What does the ruling say about water exports under NAFTA? Is it legal for provinces and the federal government to protect fresh water in Canada?

The complete ruling

From the ruling:

VI. DAMAGES

[218] I did not find either the plaintiff’s or the defendants’ evidence or submissions on damages to be very helpful. In my view this was not the fault of counsel for either party. The facts of this case are complex and the range of possible outcomes very wide.

[219] In my view it should be open to counsel for both parties to put before the court evidence and submissions based on the findings made in these Reasons for Judgment to assist the Court in arriving at a proper quantum of damages.

[220] I ask counsel to arrange a mutually convenient time to hold a Judicial Management Conference to plan this aspect of the case.

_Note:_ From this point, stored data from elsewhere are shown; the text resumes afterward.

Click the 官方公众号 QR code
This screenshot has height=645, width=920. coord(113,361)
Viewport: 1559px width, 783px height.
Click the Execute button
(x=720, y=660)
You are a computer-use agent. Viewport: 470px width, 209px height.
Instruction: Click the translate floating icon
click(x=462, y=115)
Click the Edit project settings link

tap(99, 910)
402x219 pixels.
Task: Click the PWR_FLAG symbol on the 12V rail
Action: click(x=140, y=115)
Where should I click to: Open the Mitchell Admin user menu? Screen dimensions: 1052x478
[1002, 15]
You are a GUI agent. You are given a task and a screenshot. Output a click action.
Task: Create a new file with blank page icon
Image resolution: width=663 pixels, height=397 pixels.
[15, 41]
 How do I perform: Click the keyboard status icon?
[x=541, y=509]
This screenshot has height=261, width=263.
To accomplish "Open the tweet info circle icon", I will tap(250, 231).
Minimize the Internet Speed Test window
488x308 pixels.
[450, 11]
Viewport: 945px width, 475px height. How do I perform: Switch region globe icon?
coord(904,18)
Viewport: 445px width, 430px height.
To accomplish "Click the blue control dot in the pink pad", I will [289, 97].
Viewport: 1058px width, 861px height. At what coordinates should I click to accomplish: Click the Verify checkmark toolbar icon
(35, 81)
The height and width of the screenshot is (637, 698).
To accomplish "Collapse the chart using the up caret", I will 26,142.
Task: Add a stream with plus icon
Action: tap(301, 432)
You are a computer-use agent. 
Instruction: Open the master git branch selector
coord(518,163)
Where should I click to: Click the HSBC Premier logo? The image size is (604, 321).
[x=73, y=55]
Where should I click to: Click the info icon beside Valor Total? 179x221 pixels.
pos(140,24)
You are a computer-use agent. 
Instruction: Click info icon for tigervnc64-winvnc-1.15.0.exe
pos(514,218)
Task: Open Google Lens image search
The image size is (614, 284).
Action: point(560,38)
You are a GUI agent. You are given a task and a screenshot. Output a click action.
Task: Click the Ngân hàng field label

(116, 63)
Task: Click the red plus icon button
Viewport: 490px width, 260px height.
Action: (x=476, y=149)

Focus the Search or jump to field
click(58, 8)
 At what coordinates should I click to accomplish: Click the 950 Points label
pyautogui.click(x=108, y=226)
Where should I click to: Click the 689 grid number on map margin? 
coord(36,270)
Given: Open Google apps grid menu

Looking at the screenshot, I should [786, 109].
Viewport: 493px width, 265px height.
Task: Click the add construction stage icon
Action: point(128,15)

Of course, if the findings of fact enable the parties to resolve the damages issue without further assistance from the Court, that would be an acceptable result.

VII. CONCLUSION

[221] Dealing with the issues:

1. The Limitation Act is not available to the defendants as a defence.

2. The plaintiff has failed to establish that any defendant committed the tort of negligent misrepresentation.

3. The plaintiff has established that Bill Vander Zalm and the Province of British Columbia have committed the unlawful means tort.

4. I decided that it was inappropriate to permit the plaintiff to make arguments based on Bhasin v. Hyrnew at this stage of this case.

5. (a) The plaintiff has established that Richard Roberts has committed the tort of misfeasance in public office by unlawful cancellation of the plaintiff’s Foreshore Licence.

(b) I find that the Deputy Comptroller of Water Rights, J.W. Farrell, committed the tort of misfeasance in public office by failing to disclose the $5,000 water tariff to the plaintiff. Mr. Farrell was not a defendant in this action but I found the Province of B.C. liable for Mr. Farrell’s actions on the basis of respondent superior. I also found that Bill Vander Zalm committed the tort of misfeasance in public office by causing the O.I.C. creating a moratorium on the issue of export licences for water to be issued at a time that would assist WCW and harm the plaintiff as well as Sun Belt and Snowcap. I found the Province of B.C. liable for a Category B misfeasance in public office for its dealings with Western Canada Water.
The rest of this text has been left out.